> _THINGS TO DO_:
(a) Rewrite the paragraph that begins "The Los Angeles Memorial Coliseum opened" in the passage about UCLA football and the Rose Bowl, making it shorter but keeping its main facts.
(b) From the passage about UCLA football and the Rose Bowl, extract the text starting with "Shortly after the" and going on through "Los Angeles Times.".
=== PASSAGE PROVIDED ===
COVID-19 has changed everything, including sports. Although the Pac-12 announced a football season this year, UCLA has only seven scheduled games, with no fans in attendance. Deciding where to play and in front of whom have become questions of politics as well as safety. And yet, politics have always been present in sports, as illustrated by the story of how UCLA chose to make the Rose Bowl the home of Bruin football nearly 40 years ago.

Shortly after the end of World War I, civic leaders in Los Angeles came together to plan a grand memorial to honor the military men who had died overseas. The city would build a venue “comparable in beauty and size with those which made the fame of Ancient Rome,” crowed the Los Angeles Times.

The Los Angeles Memorial Coliseum opened in June 1923 and became home to three football teams: the USC Trojans, the UCLA Bruins and the L.A. Rams. But when the NFL team left after the 1979 season, it set into motion a series of events that led to UCLA’s departure just a few years later.
=== INFORMATION ===
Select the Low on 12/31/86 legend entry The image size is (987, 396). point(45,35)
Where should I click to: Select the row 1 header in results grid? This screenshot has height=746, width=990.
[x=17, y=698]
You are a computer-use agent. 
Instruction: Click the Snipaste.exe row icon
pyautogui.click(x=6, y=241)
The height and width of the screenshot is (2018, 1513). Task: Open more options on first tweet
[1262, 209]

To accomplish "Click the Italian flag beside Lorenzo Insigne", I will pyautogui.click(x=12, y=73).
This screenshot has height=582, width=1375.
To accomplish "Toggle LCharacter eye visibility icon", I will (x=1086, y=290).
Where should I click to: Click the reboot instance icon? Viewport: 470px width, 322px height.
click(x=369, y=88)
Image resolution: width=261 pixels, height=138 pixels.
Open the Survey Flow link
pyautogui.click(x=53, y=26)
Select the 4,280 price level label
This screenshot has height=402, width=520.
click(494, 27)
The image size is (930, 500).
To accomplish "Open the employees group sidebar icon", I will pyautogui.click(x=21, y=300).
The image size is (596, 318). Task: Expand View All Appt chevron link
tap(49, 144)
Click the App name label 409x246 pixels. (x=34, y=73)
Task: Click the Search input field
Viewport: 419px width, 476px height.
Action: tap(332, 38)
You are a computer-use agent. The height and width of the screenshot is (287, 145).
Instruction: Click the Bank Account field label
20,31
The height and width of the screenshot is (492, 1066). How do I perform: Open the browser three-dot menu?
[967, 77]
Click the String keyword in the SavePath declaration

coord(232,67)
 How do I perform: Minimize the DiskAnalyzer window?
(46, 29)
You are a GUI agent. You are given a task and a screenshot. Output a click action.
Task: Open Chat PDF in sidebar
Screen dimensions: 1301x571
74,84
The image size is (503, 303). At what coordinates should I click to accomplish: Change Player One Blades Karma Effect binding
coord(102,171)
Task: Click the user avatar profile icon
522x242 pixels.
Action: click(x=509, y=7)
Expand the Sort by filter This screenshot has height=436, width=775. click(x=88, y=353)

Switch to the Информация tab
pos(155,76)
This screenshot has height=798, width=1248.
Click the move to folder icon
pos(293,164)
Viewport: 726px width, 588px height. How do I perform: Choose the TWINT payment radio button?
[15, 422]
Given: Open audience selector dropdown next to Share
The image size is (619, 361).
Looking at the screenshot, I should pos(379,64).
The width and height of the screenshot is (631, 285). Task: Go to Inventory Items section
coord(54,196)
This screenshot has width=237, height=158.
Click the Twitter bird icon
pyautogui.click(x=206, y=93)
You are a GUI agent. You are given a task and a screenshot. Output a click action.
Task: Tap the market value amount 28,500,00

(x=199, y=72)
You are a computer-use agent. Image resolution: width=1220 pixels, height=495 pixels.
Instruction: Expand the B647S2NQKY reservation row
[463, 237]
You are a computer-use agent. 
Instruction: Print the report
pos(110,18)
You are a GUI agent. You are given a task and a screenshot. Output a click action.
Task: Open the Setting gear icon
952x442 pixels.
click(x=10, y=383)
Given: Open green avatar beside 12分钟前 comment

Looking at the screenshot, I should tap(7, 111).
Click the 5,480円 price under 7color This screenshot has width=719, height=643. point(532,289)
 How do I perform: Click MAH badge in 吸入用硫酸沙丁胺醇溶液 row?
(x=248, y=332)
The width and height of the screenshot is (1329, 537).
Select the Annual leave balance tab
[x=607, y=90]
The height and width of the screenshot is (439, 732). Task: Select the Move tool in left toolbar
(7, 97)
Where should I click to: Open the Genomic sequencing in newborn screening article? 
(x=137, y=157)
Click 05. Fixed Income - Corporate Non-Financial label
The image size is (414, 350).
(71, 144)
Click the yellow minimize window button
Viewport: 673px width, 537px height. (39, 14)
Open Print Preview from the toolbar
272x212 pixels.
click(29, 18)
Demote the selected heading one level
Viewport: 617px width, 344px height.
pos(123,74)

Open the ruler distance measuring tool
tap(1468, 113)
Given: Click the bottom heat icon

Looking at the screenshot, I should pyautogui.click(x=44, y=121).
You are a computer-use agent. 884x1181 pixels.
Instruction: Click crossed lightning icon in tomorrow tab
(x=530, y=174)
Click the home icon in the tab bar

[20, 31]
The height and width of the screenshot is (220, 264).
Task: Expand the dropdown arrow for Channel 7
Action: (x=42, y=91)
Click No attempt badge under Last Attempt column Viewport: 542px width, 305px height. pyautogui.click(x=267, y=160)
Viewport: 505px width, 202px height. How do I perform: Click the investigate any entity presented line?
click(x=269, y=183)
===
> _EXERCISE SOLUTIONS_:
(a) The Los Angeles Memorial Coliseum opened in June 1923 and hosted three football teams: USC, UCLA and the L.A. Rams. The Rams left after the 1979 season, starting the chain of events that led to UCLA's departure a few years later.

(b)
Shortly after the end of World War I, civic leaders in Los Angeles came together to plan a grand memorial to honor the military men who had died overseas. The city would build a venue “comparable in beauty and size with those which made the fame of Ancient Rome,” crowed the Los Angeles Times.